Your output should be the line with "Yardım Videoları (769, 2345)" followed by every remaining line of the entries, reproduced exactly.

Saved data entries
= = = = = = =

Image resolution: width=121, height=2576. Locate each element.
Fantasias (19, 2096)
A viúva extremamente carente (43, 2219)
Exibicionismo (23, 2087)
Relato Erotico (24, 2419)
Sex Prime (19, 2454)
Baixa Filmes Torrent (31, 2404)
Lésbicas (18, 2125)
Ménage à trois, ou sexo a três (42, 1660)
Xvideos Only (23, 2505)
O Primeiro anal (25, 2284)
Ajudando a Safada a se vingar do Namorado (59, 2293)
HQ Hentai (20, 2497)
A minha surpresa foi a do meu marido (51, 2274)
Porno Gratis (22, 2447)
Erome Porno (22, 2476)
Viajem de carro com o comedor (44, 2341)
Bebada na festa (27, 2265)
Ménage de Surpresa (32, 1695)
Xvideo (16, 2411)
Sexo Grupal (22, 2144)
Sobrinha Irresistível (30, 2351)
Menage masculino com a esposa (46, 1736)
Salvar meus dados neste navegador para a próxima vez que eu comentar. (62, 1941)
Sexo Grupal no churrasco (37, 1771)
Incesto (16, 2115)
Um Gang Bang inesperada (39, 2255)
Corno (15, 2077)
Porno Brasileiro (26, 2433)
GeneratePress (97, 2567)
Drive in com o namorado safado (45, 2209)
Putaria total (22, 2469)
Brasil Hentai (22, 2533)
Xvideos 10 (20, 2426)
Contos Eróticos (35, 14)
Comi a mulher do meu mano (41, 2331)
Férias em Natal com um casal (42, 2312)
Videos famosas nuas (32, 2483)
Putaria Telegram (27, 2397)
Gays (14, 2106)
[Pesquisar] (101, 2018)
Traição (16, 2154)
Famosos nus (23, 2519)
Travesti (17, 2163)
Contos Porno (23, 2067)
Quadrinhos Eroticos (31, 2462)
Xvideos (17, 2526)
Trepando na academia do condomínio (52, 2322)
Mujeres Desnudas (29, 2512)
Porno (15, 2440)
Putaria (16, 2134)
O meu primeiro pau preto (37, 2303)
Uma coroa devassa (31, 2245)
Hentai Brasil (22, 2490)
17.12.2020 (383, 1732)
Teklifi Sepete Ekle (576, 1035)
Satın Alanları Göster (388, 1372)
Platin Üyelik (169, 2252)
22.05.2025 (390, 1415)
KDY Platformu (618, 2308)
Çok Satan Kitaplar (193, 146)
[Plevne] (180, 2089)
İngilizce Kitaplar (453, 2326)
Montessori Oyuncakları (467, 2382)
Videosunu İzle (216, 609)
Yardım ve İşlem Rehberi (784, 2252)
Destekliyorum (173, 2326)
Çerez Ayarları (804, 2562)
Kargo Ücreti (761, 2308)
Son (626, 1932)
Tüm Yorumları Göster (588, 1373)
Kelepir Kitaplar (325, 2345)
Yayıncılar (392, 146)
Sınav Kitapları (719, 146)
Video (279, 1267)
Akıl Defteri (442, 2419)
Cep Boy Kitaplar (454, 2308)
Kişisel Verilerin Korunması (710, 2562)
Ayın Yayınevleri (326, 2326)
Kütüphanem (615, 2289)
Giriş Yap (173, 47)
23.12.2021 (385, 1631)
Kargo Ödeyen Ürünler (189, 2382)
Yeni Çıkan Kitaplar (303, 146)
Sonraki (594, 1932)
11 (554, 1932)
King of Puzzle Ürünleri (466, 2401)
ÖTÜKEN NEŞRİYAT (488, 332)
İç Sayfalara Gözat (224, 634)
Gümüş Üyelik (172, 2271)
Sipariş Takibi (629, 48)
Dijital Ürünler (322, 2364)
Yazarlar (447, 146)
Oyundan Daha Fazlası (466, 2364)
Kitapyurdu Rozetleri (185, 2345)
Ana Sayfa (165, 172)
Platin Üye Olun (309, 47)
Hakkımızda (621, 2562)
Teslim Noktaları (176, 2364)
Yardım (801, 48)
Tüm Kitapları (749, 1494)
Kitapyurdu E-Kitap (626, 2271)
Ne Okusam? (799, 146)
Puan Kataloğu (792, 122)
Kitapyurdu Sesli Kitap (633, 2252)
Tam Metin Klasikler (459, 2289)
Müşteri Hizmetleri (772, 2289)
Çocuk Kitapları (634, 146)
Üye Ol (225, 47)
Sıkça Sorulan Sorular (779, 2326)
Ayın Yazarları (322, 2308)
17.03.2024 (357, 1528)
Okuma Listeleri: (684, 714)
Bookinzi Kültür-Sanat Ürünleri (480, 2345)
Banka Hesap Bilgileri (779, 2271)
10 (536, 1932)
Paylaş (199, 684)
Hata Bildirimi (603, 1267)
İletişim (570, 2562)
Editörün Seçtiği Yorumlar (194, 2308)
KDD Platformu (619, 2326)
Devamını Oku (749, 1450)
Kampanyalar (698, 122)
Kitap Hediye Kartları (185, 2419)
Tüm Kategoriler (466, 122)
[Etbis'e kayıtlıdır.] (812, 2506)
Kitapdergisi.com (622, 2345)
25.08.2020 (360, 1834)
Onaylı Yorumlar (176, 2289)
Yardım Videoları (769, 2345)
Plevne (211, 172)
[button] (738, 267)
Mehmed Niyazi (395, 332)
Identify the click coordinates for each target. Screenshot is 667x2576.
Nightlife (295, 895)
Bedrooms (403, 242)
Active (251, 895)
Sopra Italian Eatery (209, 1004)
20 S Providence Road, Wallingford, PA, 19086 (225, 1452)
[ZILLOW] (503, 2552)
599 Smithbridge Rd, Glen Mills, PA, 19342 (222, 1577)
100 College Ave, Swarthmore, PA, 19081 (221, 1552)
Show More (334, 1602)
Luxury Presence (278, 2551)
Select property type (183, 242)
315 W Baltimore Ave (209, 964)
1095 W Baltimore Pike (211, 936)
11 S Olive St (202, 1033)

= = = = = = =

- **Exercise solution**
Yardım Videoları (769, 2345)
Plevne (211, 172)
[button] (738, 267)
Mehmed Niyazi (395, 332)
Identify the click coordinates for each target. Screenshot is 667x2576.
Nightlife (295, 895)
Bedrooms (403, 242)
Active (251, 895)
Sopra Italian Eatery (209, 1004)
20 S Providence Road, Wallingford, PA, 19086 (225, 1452)
[ZILLOW] (503, 2552)
599 Smithbridge Rd, Glen Mills, PA, 19342 (222, 1577)
100 College Ave, Swarthmore, PA, 19081 (221, 1552)
Show More (334, 1602)
Luxury Presence (278, 2551)
Select property type (183, 242)
315 W Baltimore Ave (209, 964)
1095 W Baltimore Pike (211, 936)
11 S Olive St (202, 1033)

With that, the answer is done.